Tuesday, March 5, 2013

The Animism Controversy



            The Incarnate Christ is the only way to have a true relationship with God.  Religions of the world offer inauthentic, untrue and false ways to God.  Christ is the true Savior that is based on Scripture alone[i] to reveal the only true way to God.  God Himself has approved and ordained Christ as the only Savior.  Animism does not lead a person to “…a kind of preparation…” to believe Christ.  The natural man cannot cooperate with God.  God’s people are made partakers of redemption.  This is only by the effectual application to His people (John 1:12) by His Spirit (Titus 3:5-6).  The Spirit works faith in His people (Eph. 2:8).  He unites His sheep to Christ in the effectual calling of His people (Eph. 3:17).  This is the work of the Holy Ghost (2 Tim. 1:9).  The Spirit convinces God’s people of their sin and misery (Acts 2:37).  He enlightens the minds of His people in the knowledge of Christ Jesus (Acts 26:18), and renews the will of His people (Ezek. 36:26).  The Holy Ghost persuades and enables His elect only to accept Christ Jesus.  This is freely offered in the gospel (John 6:44-45).[ii]  The natural man is spiritually dead.  He cannot accept what is spiritually good (the gospel).  As we have seen, monergism is what scripture teaches.  Indeed, animism is devoid of the Holy Spirit.  The Spirit of God approved the religion of Jesus.  Therefore, the religion of animism is a false religion, and its source is of the evil one.
            The issue emerges about the spiritual source of animism.  Is the source of animism a similar source related to biblical Christianity?  Pope John Paul II wrote there is “…a kind of common soteriological root present in all religions.”[iii]  As a modified universalist, Pope John Paul II states,

…Is there, perhaps, in this veneration of ancestors a kind of preparation for the Christian faith in the Communion of Saints, in which all believers—whether living or dead—form a single community, a single body?  And faith in the Communion of Saints is, ultimately, faith in Christ, who alone is the source of life and of holiness for all.  There is nothing strange, then, that the African and Asian animists would become believers in Christ more easily than followers of the great religions of the Far East.”[iv] 

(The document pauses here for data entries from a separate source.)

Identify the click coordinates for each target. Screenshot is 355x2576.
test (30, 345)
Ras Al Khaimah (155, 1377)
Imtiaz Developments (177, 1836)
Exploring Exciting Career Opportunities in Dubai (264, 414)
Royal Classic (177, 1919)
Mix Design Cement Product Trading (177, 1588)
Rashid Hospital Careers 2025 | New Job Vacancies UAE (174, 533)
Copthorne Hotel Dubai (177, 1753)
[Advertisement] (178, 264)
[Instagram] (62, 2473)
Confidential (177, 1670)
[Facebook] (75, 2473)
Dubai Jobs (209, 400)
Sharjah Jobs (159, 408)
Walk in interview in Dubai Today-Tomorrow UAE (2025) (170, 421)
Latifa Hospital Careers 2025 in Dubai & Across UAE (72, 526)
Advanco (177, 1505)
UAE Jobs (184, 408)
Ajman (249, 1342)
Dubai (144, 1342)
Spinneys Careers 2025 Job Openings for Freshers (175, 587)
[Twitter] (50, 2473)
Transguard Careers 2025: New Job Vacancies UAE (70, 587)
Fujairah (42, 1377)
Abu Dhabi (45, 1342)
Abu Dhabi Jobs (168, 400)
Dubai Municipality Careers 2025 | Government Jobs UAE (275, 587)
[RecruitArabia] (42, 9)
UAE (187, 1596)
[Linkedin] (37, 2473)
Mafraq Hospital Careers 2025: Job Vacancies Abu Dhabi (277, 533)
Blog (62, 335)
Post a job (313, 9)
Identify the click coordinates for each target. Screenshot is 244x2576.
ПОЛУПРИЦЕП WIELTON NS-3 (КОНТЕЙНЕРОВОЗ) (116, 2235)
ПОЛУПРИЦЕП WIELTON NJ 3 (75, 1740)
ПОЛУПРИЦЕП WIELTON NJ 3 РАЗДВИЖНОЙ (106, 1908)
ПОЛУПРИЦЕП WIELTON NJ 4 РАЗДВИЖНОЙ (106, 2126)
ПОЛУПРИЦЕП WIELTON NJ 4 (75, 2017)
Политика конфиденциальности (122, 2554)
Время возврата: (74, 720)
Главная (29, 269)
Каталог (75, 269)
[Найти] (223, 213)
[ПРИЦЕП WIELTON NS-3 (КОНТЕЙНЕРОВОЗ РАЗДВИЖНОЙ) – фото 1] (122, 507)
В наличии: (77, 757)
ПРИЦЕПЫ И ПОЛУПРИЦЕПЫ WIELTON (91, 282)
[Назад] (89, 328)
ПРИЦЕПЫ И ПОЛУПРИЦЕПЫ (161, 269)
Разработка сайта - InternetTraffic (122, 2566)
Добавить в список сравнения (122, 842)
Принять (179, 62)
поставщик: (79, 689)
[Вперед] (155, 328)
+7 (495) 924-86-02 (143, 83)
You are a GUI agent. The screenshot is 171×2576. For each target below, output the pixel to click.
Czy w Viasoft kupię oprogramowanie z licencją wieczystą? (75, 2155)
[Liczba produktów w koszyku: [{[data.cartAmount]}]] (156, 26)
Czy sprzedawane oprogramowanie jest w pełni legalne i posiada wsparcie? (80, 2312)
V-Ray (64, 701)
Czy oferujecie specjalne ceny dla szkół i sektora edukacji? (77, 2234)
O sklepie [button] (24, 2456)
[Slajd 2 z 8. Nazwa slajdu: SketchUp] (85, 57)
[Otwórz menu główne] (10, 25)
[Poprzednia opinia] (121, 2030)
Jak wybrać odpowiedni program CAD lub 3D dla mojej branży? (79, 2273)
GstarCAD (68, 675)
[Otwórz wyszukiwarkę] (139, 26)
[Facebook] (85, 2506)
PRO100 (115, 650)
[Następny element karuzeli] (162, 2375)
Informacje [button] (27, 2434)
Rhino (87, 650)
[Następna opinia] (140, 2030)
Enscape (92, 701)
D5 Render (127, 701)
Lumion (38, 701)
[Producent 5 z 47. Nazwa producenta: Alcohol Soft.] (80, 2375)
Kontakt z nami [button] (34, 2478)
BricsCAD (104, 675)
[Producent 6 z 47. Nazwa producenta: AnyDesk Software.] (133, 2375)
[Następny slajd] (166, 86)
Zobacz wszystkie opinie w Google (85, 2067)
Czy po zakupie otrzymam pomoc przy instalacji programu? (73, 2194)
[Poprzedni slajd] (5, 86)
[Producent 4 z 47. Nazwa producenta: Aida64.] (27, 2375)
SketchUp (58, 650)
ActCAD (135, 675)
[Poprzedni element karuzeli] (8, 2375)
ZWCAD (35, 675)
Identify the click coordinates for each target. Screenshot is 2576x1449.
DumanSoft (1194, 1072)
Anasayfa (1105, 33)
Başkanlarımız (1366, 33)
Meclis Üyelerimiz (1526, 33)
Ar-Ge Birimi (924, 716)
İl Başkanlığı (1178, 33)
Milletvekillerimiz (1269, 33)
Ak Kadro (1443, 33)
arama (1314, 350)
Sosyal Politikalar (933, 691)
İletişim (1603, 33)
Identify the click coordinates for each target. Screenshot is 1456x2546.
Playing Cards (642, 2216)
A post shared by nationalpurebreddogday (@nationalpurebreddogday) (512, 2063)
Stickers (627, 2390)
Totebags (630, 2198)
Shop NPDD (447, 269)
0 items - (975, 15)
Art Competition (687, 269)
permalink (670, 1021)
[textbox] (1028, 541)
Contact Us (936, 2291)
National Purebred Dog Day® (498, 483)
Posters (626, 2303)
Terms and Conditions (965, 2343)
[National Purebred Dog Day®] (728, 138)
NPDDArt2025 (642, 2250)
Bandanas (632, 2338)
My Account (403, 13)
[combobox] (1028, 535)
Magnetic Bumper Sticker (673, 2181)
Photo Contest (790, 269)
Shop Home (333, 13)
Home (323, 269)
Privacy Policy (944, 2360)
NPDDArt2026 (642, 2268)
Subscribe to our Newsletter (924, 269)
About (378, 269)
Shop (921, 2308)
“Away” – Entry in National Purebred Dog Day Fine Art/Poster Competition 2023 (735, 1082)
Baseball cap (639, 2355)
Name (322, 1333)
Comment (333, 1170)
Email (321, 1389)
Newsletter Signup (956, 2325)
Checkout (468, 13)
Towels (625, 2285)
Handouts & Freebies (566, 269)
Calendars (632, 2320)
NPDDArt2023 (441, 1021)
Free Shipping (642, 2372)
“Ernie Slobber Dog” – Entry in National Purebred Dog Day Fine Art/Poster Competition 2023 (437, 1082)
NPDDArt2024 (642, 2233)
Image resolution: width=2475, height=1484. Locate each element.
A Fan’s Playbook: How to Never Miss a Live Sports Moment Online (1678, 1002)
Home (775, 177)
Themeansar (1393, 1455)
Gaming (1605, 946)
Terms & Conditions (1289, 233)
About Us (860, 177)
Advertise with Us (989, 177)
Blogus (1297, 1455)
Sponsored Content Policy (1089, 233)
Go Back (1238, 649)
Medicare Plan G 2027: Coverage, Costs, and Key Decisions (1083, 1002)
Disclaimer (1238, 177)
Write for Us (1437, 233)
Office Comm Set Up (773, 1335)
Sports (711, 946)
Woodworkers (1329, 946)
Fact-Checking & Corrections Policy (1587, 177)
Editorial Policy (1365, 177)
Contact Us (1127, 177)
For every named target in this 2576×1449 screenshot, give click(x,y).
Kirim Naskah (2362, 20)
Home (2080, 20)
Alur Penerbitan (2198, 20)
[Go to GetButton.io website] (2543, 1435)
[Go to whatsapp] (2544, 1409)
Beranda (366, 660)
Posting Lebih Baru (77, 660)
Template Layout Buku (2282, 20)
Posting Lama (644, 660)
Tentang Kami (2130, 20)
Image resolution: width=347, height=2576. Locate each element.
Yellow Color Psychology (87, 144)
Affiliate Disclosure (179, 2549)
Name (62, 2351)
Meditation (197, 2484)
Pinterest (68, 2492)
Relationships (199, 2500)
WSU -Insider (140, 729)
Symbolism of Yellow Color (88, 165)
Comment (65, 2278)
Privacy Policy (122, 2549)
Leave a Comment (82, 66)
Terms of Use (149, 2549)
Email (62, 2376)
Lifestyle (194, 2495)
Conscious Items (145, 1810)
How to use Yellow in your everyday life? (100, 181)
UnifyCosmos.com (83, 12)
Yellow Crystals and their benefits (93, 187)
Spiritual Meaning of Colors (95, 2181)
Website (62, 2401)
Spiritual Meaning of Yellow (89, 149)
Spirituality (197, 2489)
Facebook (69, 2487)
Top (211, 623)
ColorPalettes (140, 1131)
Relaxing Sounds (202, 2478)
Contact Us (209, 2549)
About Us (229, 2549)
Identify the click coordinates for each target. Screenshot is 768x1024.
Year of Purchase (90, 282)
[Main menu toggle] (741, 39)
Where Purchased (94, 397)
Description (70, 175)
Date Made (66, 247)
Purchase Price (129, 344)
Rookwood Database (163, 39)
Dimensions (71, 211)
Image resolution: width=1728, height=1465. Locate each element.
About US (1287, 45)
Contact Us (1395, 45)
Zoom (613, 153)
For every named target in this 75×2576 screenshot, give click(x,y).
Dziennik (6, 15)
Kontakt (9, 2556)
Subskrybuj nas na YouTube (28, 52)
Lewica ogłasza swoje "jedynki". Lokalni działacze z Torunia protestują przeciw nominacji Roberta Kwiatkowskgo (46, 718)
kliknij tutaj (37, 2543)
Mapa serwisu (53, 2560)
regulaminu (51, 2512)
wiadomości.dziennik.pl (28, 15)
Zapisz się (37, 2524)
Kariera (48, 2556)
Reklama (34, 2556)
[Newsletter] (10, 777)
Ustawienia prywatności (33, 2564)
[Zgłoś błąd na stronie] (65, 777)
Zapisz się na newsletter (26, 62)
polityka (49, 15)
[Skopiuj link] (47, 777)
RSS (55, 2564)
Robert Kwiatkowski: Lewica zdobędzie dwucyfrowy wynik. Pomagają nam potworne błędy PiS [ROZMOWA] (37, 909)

            Biblical Christianity offers the matchless message of the gospel.  The natural man cannot prepare to accept Christ.  There is nothing in and of himself that will lead the natural man to accept Christ.  Man is totally depraved, and he does not have an island of righteousness in himself.  Salvation is found in no one else except Christ alone (Acts 4:12).  Therefore, animism has the absence of the saving message of the soul, and the presence of the bondage of the soul.  Thus, the Christian Bible[v] does not teach modified universalism.  Rather, the Christian Bible teaches the exclusivity of Jesus Christ as the sole Incarnate Redeemer (1 Tim. 2:5; John 1:14).  Therefore salvation is solely found in Jesus Christ.  That is, the Christian Bible denies salvation in anyone or anything else.  True explicit faith from a true regenerated heart is essential for true soteriology (that is, salvation). 


[i] Holy Scripture is properly understood as the sole infallible authority for Christians.
[ii] These scriptural answers were used from A Puritan Catechism by C.H. Spurgeon.  The questions range from question 28 to question 30.  The questions are:  28. Q. How are we made partakers of the redemption purchased by Christ? 29. Q. How does the Spirit apply to us the redemption purchased by Christ? and 30. Q. What is effectual calling? which were presented with answers in his Catechism.
[iii] Pope John Paul II.  Crossing The Threshold Of Hope (New York: Alfred A. Knopf, Inc., 1994), 81. 
[iv] Pope John Paul II, 82.  Exclusivists rightly understand his book as a “universalist manifesto.”
[v] The Christian Bible do not teach Communion of Saints in the Roman Catholic sense.  Communion of Saints in the biblical sense does not include but entirely excludes the concept of praying to saints (Ps. 62:2, 5; 1 Tim. 2:5) or praying for the dead (2 Sam. 12:21-23).  The Larger Catechism of the Westminster Assembly asks Q. 179. Are we to pray unto God only?  The answer is, “God only being able to search the hearts (1 Kings 8:39; Acts 1:24; Rom. 8:27), hear the requests (Ps. 65:2), pardon the sins (Micah 7:18), and fulfill the desires of all (Ps. 145:18, 19); and only to be believed in (Rom. 10:14), and worshipped with religious worship (Matt. 4:10); prayer, which is a special part thereof (1 Cor. 1:2), is to be made by all to him alone (Ps. 50:15), and to none other (Rom. 10:14).”  (The Larger Catechism of the Westminster Assembly With Scripture References, (Glasgow: Free Presbyterian Publications, 1998), 41).